Con sus treinta horas de duración, aquel seminario lo tengo grabado en la memoria. Éramos unos veinte asistentes (el número bajó sesión tras sesión), y nuestra ponente ejercía de profesora dinámica y entusiasta, además de psicóloga infantil. Al llegar lo primero que hacíamos era saludar a un peluche que se asemejaba a un perrito (yo incluso llegué a acariciarle la cabeza) y después seguíamos la rutina de decir cómo nos sentíamos. Lo mejor fue cuando hice de gorila en celo en un interesante ejercicio de expresión corporal que me obligó a despertar mi ser interior. Fue la remonda.
En aquel curso todo era muy flower power, cantidades de buen rollo, empatiza con tu hermano del alma, siempre hay una oportunidad al final del camino, sé tú mismo, si no te gusta una cosa no la hagas, etc.
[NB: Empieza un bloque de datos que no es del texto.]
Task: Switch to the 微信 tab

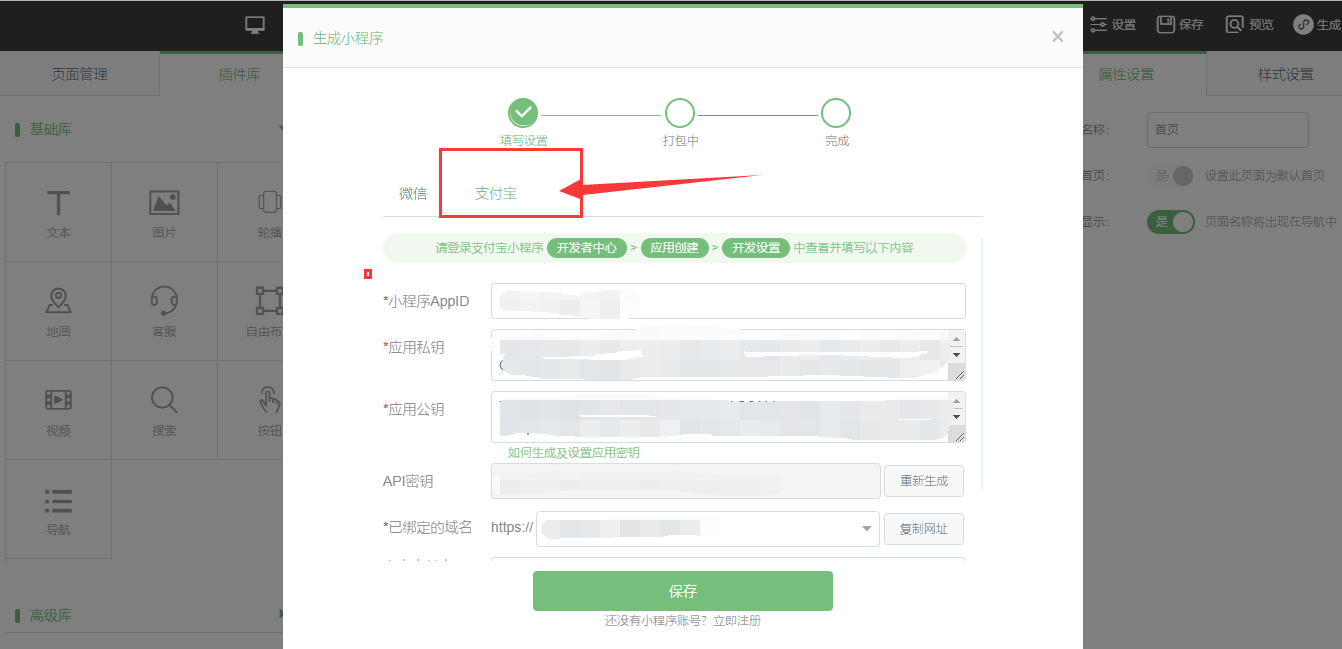Action: pyautogui.click(x=413, y=193)
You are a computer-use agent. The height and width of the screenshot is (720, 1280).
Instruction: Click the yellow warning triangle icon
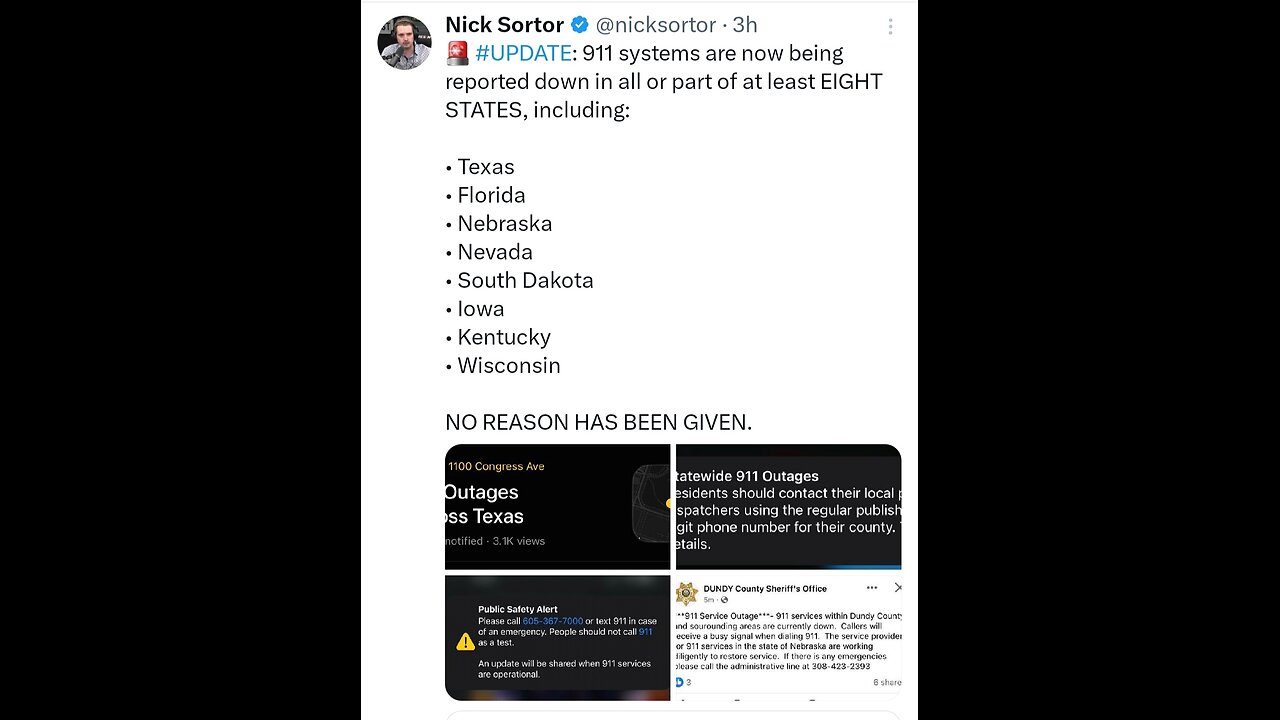pos(465,642)
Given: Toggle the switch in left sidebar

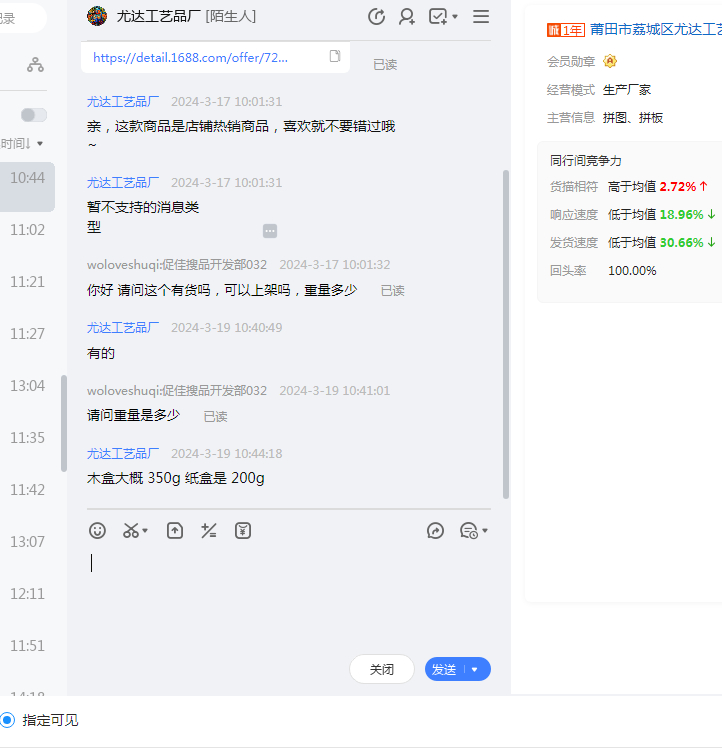Looking at the screenshot, I should click(x=34, y=115).
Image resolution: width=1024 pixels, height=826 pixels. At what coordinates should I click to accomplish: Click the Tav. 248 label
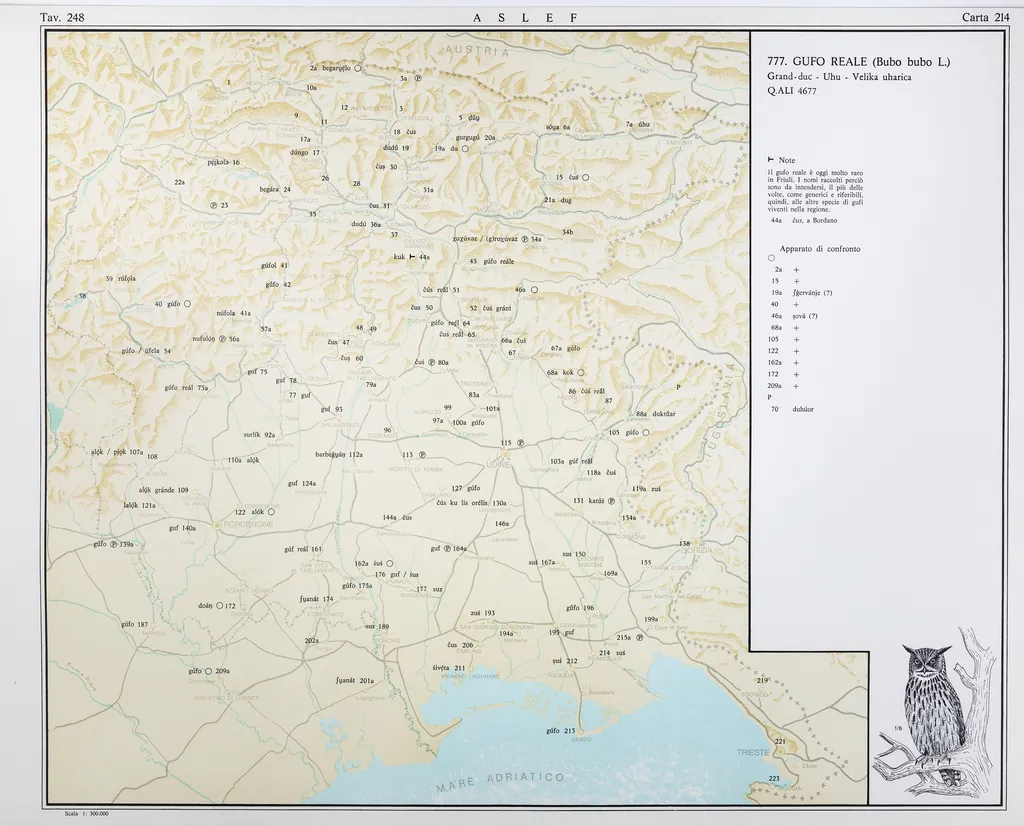(x=62, y=17)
A veces cerrábamos los ojos mientras escuchábamos esas necedades para párvulos y de fondo sonaba una canción de new age.
Aquello me afectó más de la cuenta. Tardé en recuperarme varias semanas una vez concluido el seminario. Pero el curso tuvo algo de positivo: me abrió los ojos a un mundo que me había pasado desapercibido hasta entonces. El mundo de las emociones, de las sonrisas vacías, de la alegría obscena que inunda las redes sociales con gente que nos exhibe su felicidad impostada a todas horas. Felicidad con pies de barro pues a menudo se torna en angustia y ansiedad en cuanto la puta realidad se cuela en la vida de esa gente, y entonces nos informan de que un conocido DJ o una famosa influencer se han suicidado. Sus seguidores lloran sus muertes unos minutos, no demasiados, el tiempo que les lleva hacer clic para buscar a otro ídolo de quita y pon.
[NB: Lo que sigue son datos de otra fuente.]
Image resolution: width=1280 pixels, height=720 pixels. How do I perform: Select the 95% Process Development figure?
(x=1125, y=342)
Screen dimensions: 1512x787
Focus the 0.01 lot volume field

El mundo de Instagram y de Facebook, el mundo en el que los jóvenes sólo viven para hacerse un selfi y subirlo a la red, no es el mío. Yo vengo del siglo XIX, ni siquiera del XX, que acabó en un baño de sangre. Por eso no me extraña que bestezuelas como Trump gobiernen Estados Unidos y que la extrema derecha avance en Europa. Las emociones son el caldo de cultivo de los fascismos. Bien lo sabía Hitler, gran conocedor de la psicología de las masas.
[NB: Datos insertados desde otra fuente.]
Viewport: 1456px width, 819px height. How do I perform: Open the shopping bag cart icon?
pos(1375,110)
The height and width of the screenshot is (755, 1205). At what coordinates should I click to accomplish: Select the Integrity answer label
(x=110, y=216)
Yo creo que todo empezó a estropearse cuando un avispado como Daniel Goleman se hizo millonario hablando de la inteligencia emocional. ¡Menuda patraña! La inteligencia, como la democracia, no necesita adjetivos que la califiquen. La inteligencia siempre ha sido la capacidad de entender y conocer el mundo a través de la razón. A esto parece que hemos renunciado.
Manejamos palabras muertas —razón, democracia, fraternidad—para referirnos a una época que apunta a una nueva Edad Media gobernada por lo irracional y lo banal
Sin embargo, en los foros de gente exquisita y poco dada a pisar la calle, en los cenáculos de políticos, empresarios e intelectuales subvencionados se sigue hablando como si estuviéramos en los tiempos de la Ilustración. Mencionan conceptos o principios completamente enterrados: la razón, la democracia, la fraternidad, la fuerza del conocimiento o la educación como motor de progreso social. Basta tener una mirada sin prejuicios para darse cuenta de que no queda nada de la herencia ilustrada, de aquel sueño de la razón. Manejamos palabras muertas para referirnos a una época que apunta a una nueva Edad Media gobernada por lo irracional, lo visual y lo banal.
Si el sueño de la razón produjo monstruos, el de las emociones no se quedará atrás. Una sociedad dominada por las emociones, en la que los individuos han renunciado a pensar y sólo aspiran a sentir, una sociedad de niños grandes que sólo responde a los discursos primarios de los demagogos, está muy cerca de hacer realidad el mundo feliz de Aldous Huxley. Ese mundo que ya se divisa es el de una masa aborregada y analfabeta que cree ser libre porque le dejan hacer lo que quiera con sus pantallitas mientras los verdaderos amos del mundo siguen adelante con sus planes.